*Required task A*: According to the forum thread about bee stings, how many of the original poster's stings happened this year while wearing the yellow jersey?
*Required task B*: Print the stored data entries from their first line through the line that contains "click(x=100, y=79)", both included, reproducing each line exactly.

*Text provided*:
Bee stings / Jersey colorMg1
Aug 18, 2003 6:50 AM
Any entomologists out there that can make sense of this?
This summer, I bought a bright yellow jersey for its high visibility. I am starting to believe that it is a bee magnet as I have been stung several times while wearing it. They fly right into my jersey and start stinging. I have also noticed bees changing course to head straight at me, and have had several bounce off my helmet and arms.

I've been biking for 20+ years and in that time I have been stung maybe 15 times, 8 of those this year with the yellow jersey. Is this just a strange coincidence? Maybe this is a bad year for bees? Or is it because I look like the mother of all flowers with my bright yellow jersey?
They probably think you're the queenCHRoadie
Aug 18, 2003 7:24 AM
Then get ticked when they realize they've been fooled. :-)
If jersey says Credit Lyonais, you deserve it!dzrider
Aug 18, 2003 7:26 AM
Just a joke. I got stung last week but can't remember what jersey I was wearing and I do own a yellow one. I saw it coming and tried to duck so it would hit my helmet, but it got me on my jaw, just in front of my ear. I fell your pain.

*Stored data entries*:
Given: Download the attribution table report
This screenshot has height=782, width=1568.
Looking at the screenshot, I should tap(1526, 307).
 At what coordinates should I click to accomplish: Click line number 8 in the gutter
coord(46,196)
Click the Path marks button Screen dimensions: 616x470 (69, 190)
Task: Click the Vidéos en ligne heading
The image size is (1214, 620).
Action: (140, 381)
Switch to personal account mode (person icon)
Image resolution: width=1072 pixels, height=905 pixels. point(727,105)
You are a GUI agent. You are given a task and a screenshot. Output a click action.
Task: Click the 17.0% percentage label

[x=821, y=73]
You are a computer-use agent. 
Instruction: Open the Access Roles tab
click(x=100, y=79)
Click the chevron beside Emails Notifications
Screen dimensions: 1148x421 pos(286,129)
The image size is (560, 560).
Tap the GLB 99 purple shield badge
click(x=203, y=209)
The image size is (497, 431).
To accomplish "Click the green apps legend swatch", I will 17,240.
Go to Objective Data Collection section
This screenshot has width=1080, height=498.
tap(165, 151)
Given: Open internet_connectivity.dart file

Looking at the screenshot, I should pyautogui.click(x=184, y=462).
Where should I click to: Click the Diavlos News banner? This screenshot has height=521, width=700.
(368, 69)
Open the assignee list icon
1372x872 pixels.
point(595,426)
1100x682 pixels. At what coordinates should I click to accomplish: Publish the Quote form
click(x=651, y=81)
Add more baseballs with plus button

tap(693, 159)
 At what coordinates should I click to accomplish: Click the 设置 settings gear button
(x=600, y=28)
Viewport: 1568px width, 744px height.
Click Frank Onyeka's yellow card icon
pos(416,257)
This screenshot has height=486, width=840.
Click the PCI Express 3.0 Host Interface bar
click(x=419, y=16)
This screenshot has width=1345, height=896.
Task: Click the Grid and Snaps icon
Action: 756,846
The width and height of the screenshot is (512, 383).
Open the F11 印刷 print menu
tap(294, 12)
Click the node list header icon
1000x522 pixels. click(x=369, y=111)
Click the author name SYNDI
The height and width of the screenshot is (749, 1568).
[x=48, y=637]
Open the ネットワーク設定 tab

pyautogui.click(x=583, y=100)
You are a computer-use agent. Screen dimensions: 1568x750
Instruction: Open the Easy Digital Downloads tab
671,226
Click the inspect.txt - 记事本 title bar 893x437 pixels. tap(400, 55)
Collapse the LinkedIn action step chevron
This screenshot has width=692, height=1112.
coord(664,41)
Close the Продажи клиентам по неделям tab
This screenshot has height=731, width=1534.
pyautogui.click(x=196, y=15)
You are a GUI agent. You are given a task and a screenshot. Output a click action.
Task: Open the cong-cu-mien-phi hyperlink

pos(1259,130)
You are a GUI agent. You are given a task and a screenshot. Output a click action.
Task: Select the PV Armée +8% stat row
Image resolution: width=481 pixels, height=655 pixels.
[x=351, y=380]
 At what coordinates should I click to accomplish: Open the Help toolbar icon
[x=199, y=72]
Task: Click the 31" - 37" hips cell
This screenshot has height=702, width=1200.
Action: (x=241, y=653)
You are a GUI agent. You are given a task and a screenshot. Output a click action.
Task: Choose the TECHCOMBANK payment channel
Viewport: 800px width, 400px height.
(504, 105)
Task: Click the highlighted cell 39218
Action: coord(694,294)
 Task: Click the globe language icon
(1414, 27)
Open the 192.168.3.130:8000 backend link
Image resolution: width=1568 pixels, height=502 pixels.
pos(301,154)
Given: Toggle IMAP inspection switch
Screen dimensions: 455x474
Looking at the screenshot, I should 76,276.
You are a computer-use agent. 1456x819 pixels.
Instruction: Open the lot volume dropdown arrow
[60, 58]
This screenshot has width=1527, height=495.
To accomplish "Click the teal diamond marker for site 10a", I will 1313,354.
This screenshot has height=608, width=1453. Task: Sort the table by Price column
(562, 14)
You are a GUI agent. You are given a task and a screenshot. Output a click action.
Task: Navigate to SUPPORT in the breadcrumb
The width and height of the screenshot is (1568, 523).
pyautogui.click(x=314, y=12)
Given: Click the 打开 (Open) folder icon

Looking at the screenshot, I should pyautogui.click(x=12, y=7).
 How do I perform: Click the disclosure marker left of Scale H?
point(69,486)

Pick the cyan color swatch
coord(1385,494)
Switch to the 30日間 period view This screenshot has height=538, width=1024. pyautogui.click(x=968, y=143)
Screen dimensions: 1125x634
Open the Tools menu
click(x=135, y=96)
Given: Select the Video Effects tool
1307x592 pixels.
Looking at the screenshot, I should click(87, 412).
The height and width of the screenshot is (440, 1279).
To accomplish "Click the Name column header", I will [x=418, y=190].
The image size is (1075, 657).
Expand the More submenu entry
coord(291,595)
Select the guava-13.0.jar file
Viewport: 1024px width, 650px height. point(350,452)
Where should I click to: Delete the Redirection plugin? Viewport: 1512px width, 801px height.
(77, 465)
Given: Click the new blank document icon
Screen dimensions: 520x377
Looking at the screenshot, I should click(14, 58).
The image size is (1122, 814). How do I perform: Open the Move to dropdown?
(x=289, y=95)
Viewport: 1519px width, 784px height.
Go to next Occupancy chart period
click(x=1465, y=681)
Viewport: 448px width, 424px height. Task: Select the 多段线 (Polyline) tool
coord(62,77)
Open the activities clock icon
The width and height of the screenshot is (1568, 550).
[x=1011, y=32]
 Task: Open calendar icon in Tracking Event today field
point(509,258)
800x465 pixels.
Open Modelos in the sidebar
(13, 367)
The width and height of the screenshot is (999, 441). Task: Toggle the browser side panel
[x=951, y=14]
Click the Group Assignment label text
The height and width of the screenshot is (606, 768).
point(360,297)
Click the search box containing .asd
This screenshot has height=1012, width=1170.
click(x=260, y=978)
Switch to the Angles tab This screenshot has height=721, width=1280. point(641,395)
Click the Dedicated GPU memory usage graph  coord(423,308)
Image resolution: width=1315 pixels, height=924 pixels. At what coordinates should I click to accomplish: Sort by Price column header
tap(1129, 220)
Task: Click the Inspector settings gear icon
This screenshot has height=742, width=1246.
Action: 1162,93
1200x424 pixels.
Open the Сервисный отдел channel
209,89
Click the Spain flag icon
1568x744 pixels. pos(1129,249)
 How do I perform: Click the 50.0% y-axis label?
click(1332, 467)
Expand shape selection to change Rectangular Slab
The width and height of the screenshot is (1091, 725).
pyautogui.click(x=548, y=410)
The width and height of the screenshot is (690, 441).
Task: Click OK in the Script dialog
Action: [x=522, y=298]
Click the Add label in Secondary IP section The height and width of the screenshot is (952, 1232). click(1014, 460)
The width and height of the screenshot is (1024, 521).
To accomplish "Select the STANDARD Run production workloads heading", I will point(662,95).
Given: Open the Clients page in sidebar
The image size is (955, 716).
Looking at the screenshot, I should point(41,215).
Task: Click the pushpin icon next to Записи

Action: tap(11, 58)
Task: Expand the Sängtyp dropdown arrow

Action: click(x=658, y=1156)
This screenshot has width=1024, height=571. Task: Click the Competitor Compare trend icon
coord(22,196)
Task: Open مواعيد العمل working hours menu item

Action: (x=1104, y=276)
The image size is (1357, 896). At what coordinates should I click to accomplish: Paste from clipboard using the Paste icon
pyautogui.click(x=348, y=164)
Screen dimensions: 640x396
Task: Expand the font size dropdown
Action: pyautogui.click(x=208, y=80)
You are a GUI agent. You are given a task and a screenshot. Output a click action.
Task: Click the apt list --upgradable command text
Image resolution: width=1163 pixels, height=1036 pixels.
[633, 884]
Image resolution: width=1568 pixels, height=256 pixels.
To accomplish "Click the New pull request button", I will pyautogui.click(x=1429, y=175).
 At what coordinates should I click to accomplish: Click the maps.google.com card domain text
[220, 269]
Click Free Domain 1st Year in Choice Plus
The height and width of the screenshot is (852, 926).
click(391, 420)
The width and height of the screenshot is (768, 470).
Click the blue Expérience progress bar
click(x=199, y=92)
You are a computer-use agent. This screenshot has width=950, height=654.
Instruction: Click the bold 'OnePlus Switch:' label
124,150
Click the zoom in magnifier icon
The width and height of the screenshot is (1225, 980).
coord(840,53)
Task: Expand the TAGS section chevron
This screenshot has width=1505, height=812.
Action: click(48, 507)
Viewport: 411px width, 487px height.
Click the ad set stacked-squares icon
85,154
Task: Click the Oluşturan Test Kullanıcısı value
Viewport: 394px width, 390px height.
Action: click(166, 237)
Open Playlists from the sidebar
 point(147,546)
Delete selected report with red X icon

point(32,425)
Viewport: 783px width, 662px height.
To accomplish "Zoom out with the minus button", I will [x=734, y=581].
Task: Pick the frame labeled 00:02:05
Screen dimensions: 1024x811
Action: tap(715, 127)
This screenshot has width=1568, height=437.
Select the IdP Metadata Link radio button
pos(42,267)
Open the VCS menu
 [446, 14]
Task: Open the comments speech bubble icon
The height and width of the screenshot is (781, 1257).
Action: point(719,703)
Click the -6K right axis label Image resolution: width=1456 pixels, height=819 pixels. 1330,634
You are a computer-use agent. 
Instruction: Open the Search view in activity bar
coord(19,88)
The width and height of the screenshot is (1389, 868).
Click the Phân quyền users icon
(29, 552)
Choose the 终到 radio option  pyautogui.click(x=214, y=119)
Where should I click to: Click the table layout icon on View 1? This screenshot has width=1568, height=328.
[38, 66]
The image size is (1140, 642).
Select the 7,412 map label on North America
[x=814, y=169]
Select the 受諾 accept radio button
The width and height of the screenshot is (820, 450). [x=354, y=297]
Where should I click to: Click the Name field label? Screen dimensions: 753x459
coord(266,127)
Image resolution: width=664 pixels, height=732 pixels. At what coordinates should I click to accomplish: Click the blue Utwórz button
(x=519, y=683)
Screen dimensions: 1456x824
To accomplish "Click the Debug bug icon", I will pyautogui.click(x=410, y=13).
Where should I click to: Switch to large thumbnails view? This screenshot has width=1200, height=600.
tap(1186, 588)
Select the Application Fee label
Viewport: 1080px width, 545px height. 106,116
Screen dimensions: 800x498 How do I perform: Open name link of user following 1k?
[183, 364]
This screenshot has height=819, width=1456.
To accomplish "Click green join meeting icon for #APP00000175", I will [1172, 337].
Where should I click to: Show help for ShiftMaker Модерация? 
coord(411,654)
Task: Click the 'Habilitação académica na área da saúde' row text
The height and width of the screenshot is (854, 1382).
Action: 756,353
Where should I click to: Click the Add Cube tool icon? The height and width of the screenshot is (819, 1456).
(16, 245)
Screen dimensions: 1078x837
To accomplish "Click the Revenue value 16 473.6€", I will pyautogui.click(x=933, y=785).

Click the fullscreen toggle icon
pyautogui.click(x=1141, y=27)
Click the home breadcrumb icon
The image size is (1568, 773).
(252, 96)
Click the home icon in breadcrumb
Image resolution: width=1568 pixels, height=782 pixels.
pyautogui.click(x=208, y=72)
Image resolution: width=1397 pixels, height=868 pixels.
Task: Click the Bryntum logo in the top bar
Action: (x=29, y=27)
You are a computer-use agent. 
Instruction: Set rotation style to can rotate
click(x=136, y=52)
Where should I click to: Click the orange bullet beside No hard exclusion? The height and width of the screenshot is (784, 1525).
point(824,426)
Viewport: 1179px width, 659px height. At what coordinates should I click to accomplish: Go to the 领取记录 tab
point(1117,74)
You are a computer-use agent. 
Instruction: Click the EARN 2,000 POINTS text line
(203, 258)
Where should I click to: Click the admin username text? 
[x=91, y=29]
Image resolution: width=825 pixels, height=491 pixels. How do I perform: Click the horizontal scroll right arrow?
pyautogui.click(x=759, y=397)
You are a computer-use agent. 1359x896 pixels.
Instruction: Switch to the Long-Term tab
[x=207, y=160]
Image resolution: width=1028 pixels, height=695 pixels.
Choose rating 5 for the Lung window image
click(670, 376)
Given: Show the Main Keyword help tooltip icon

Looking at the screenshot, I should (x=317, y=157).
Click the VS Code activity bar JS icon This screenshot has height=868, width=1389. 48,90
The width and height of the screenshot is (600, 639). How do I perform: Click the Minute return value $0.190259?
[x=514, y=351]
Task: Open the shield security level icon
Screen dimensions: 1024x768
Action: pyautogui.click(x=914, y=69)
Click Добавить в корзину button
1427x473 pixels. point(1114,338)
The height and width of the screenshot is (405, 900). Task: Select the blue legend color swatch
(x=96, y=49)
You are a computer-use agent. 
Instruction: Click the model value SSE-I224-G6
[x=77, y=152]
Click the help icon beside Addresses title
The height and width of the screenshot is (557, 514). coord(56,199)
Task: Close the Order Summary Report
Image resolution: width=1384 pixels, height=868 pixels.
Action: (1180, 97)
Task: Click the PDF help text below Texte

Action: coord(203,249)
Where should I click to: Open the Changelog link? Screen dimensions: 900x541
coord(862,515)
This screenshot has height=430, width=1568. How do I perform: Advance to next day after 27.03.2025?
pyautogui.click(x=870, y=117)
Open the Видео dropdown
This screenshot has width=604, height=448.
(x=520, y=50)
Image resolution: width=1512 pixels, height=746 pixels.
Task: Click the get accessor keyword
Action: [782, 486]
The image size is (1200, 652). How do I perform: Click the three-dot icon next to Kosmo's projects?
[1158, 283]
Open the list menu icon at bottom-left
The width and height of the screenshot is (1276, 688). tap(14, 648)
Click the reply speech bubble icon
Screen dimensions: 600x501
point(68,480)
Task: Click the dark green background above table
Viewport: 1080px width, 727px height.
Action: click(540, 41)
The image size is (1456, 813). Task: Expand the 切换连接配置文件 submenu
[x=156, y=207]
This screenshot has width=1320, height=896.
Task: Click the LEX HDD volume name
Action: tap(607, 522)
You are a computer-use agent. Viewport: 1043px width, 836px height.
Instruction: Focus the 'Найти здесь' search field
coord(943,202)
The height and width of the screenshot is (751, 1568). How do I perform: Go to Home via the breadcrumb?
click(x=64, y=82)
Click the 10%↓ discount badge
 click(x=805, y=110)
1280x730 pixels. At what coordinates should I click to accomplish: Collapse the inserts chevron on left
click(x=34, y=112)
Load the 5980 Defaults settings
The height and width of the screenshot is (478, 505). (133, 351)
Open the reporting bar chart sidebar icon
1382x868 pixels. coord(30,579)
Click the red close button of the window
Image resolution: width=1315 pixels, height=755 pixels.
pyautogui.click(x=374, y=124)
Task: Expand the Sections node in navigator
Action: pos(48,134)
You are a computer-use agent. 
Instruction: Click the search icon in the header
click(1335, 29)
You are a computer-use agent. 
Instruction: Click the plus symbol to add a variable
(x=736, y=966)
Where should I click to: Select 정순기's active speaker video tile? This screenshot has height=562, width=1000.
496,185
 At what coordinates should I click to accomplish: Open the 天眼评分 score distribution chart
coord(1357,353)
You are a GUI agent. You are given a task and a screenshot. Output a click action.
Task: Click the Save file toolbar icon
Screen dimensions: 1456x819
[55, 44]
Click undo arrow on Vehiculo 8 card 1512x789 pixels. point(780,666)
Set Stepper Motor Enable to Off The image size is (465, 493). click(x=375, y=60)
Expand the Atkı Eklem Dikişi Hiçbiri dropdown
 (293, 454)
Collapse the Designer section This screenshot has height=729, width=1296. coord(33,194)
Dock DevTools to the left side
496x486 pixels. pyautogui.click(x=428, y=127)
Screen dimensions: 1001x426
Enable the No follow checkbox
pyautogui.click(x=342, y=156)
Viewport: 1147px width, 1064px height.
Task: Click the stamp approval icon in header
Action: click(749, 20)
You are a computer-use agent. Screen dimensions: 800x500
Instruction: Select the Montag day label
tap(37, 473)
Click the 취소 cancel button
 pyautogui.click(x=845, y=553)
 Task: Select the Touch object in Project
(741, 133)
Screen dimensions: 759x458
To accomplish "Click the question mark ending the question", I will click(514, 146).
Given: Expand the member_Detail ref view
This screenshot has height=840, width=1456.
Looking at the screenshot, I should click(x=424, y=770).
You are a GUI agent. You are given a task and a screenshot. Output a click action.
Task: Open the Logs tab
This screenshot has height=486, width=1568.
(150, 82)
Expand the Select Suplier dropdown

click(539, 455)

*Full answer A*: Eight of them.

*Full answer B*:
Given: Download the attribution table report
This screenshot has height=782, width=1568.
Looking at the screenshot, I should tap(1526, 307).
 At what coordinates should I click to accomplish: Click line number 8 in the gutter
coord(46,196)
Click the Path marks button Screen dimensions: 616x470 (69, 190)
Task: Click the Vidéos en ligne heading
The image size is (1214, 620).
Action: (140, 381)
Switch to personal account mode (person icon)
Image resolution: width=1072 pixels, height=905 pixels. point(727,105)
You are a GUI agent. You are given a task and a screenshot. Output a click action.
Task: Click the 17.0% percentage label

[x=821, y=73]
You are a computer-use agent. 
Instruction: Open the Access Roles tab
click(x=100, y=79)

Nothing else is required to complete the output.